1月20日、中国大手のNetEaseは中国・広州にて『2019網易遊戯開発者峰会』と題した開発者向けのカンファレンスを開催した。
そこで『荒野行動』のプロデューサーである丁超氏が日本市場での大ヒットの要因や、全世界展開における開発・運営体制の裏側などを語った。
講演内容が豊富であるため、複数回に分けて紹介する予定だが、今回は全世界展開における開発・運営体制とその落とし穴や日本サーバー誕生の理由についてまとめたのでご覧いただきたい。
荒野行動の開発・運営体制は?
(以下、丁氏の発言)
これまでNetEaseは中国国内は自社開発・自社運営。

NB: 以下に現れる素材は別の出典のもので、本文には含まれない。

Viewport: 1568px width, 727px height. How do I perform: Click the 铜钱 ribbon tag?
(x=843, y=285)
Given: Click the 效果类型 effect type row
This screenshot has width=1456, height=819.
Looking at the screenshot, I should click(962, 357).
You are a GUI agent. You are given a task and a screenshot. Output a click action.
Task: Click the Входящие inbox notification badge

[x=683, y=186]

海外は自社開発・他社運営、というモデルで行ってきました。
『荒野行動』は恐らくNetEaseが初めて全世界に向け自社開発・自社運営に取り組んだタイトルであると思います。
開発初期は5名のプランナーと6名のプログラマで中国版、海外版の開発を行いました。
FPSの開発経験がなかったので、苦労しましたが、MOBAタイトルの開発経験があったこと、競技対戦系ゲームの開発経験が7,8年と豊富であったことが奏功し、どうにか開発を進めることができました。
海外版の運営チームは最初期で3名、現在でも10名と非常に少数で行っており、この話しをすると皆さんとても驚かれます。
『荒野行動』の開発思想とは?
『荒野行動』はプロジェクト立ち上げ当初から全世界展開を念頭に置いていました。
そして、1バイナリで全世界展開を行っている、Supercell社の『クラッシュ・ロワイヤル』と同じ様に1バイナリ、全世界同一サーバーでの世界展開を目指しました。

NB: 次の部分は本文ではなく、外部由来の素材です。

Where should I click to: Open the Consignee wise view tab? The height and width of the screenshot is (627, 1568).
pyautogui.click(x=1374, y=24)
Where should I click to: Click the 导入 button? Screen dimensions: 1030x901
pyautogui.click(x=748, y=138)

開発で工夫を行った点は、各国同時展開を前提とし、UI制作時には原則中国語の使用を禁止にした点が挙げられます。
これはかつて陥った開発の落とし穴で、その当時のプロジェクトではUIを中国語で制作しており、各国言語対応の負荷が非常に高かったという反省がありました。
それを踏まえた結果『荒野行動』の開発では原則UIでの中国語使用禁止としました。
例外として大きなバナーなどは中国語で制作することがありますが、そうすると『中国語大バナー*各国言語数』と、アプリの容量を逼迫してしまうため、アップデート時に別途ダウンロードを行う作りにして対応しています。

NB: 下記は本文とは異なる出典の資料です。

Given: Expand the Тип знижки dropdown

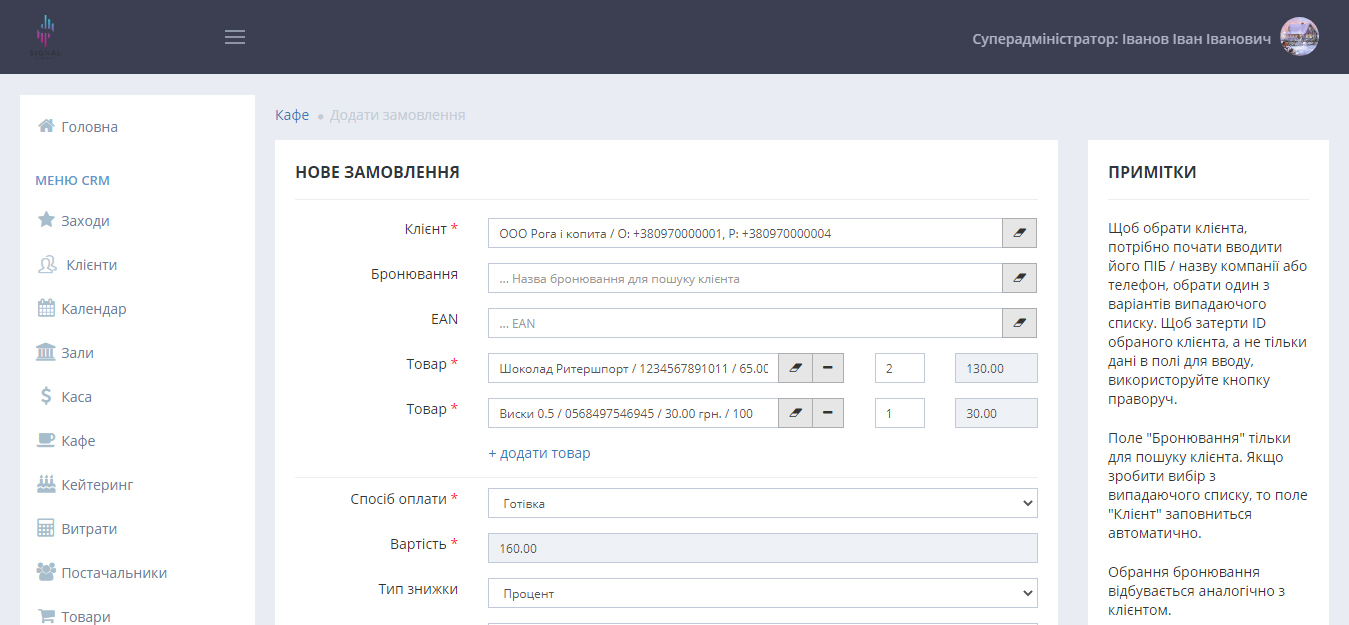Looking at the screenshot, I should pos(762,593).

こうした対策を講じて、過去に陥った落とし穴を回避することができたことで、中国版完成から10日後には海外版を完成させることができたのではないかと思っています。
全世界向け運営の工夫とは?
ゲームのリリース版の開発が完了し、運営フェーズになると、それまで以上に翻訳の速度と質が重要になります。
これを解決するために『荒野行動』ではPC版のメンテナンスをスマホ版より1週間早く実施し、PC版のメンテ完了からスマホ版メンテまでの1週間で、翻訳の品質を向上させるようにしています。
また、定期メンテナンスの時間も全世界同時展開時に考慮すべき点の一つで『荒野行動』では、基本中国時間の午前8時頃に設定しています。
こうすることで、日本では午前9時、東南アジアでは午前7時、北米では午後4~5時と主要なマーケットでの影響が最小限におさえられるのではないかと思っています。
日本サーバー誕生の理由とは?
2017年12月から2018年1月にかけて『荒野行動』は全世界展開を開始しました。
世界各国で広告出稿を行いましたが、ユーザーの伸びは想像していたほど速くはありませんでした。
ただ、日本市場を見てみると、ユーザーの定着率が短期、長期ともに良い数字で、20日目の定着率は米国やブラジルユーザーのの3~4倍にもなっていました。
またリリース後に、『世界同一サーバーで世界のユーザーとプレイするのが良いか?』それとも『日本サーバーを用意して日本のユーザー同士でプレイするのが良いか?』と日本で実地調査を行いました。
その結果、『日本の90%のユーザーが日本ユーザー同士でプレイしたい』と回答したため、戦略の調整を行い、日本サーバーを用意することにしました。
北米にも北米サーバーがありますが、これは接続遅延対策のために用意しているので日本サーバーとは目的が異なります。